Next year, I will rework the Bird’s Eye View Study and adapted it for my kids to do during their homeschool Bible time. I don’t know what it will look like, but I hope I can make it fun and educational at the same time.
12. Dear Sister, Letters of Hope and Encouragement by Gisela Yohannan
I loved this book. She is a wise woman whose husband heads up Gospel for Asia, one of the largest indigenous church planting mission agencies. They plant churches all over India and in many countries in Asia. These are the letters she wrote to the women in her agency over a period of years. They are PACKED with spiritual encouragement. You can read some excerpts of some of the chapters on my non-photo blog.

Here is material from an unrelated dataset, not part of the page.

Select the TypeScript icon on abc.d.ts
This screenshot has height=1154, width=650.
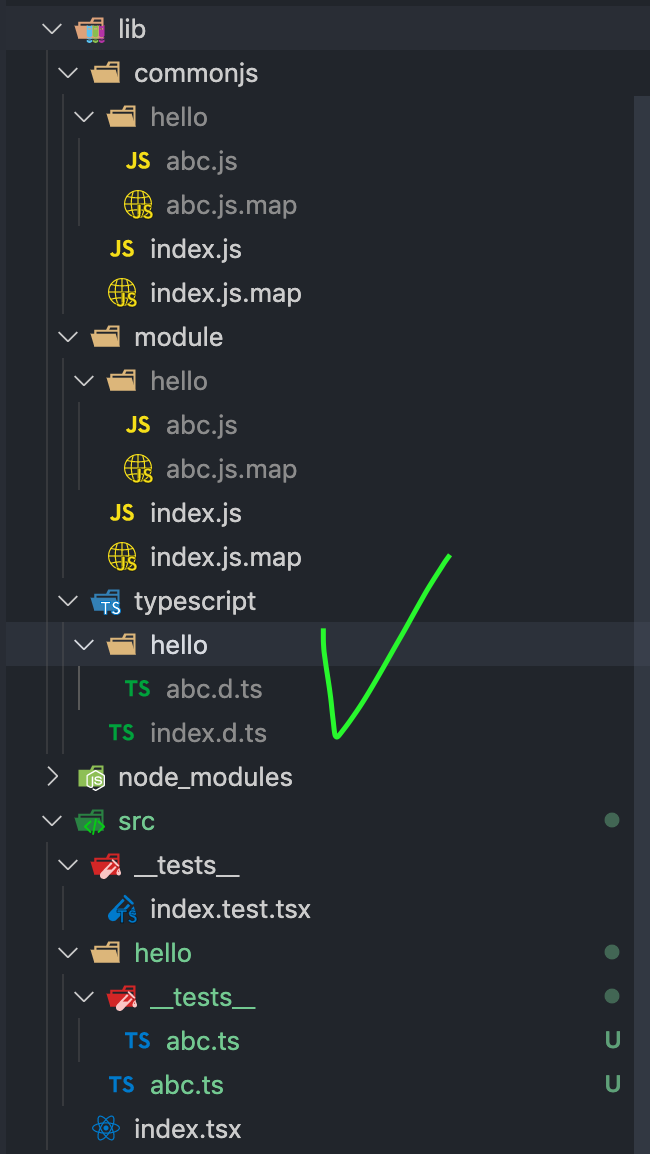point(137,688)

13. The Externally Focused Church by Rick Rusaw and Eric Swanson
This is for churches who want to integrate good news and good deeds into the life of the church. It is a practical book with many examples of churches that have done just that! I have always contended that a church is for the maturing and building up of the Body of Christ but that maturity comes through reaching out as a Body to the community around us. So, the focus of this book is speaking to my heartbeat. Our Women’s Ministry Director wanted me to read this and give her feedback about it because she is considering using it for the Fall Women’s Group on Wednesday nights. I am SO there!

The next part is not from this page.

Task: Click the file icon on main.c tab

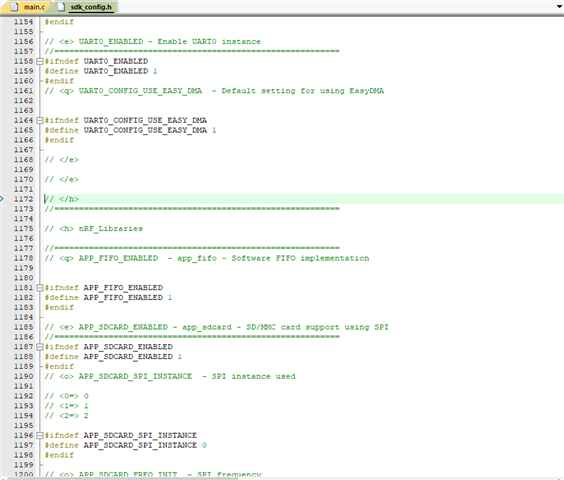Action: click(x=14, y=7)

14. Crunchy Cons Rob Dreher
I think that I am a Crunchy Con! This is so where I am at (except I am don’t eat organic vegetables and fruits but we do have “green” beef!). I really loved his musings on all the subjects. By the time this is read by all of you (I am typing it on June 10, 2007), we will have already discussed it. So, I won’t go into detail here other than I plan on rereading parts and taking some notes. I think it is a profound book on many levels.

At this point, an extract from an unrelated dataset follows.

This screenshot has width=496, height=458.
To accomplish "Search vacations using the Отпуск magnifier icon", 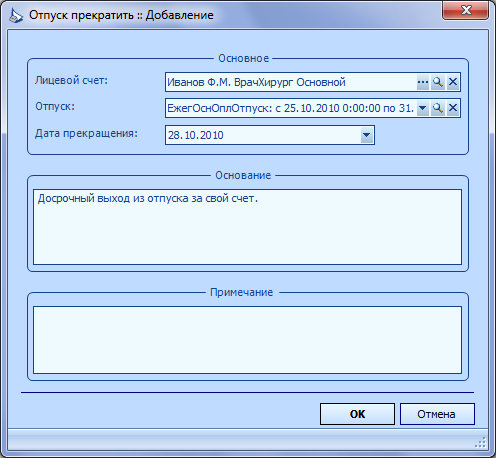I will pos(438,108).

15. The Secret by Rhonda Byrne
I finally was able to read this. So sad it caused such controversy here a few months ago. I am still mourning the loss of so many members, but I guess the problems were more deep-rooted than just that. Sigh, sigh, and double sigh. L
The book makes a strong point that we all need to learn how to be more positive and grateful. So, the book had some very nice things to say about that. The underlying premise of the book is that the “benevolence of the universe” is that in which we need to have faith, but I prefer to believe in Someone rather than something. So, I had difficulty with this. In addition, there were some statements of concern in the book. “You are God in a physical body. You are all power. You are all wisdom. You are the creator.” (p. 164). Later she says, “I AM.” (p.168) “You are the ‘Supreme Mind.’” (p.169). Naturally, one could see why there has been alarm about this book because of those statements.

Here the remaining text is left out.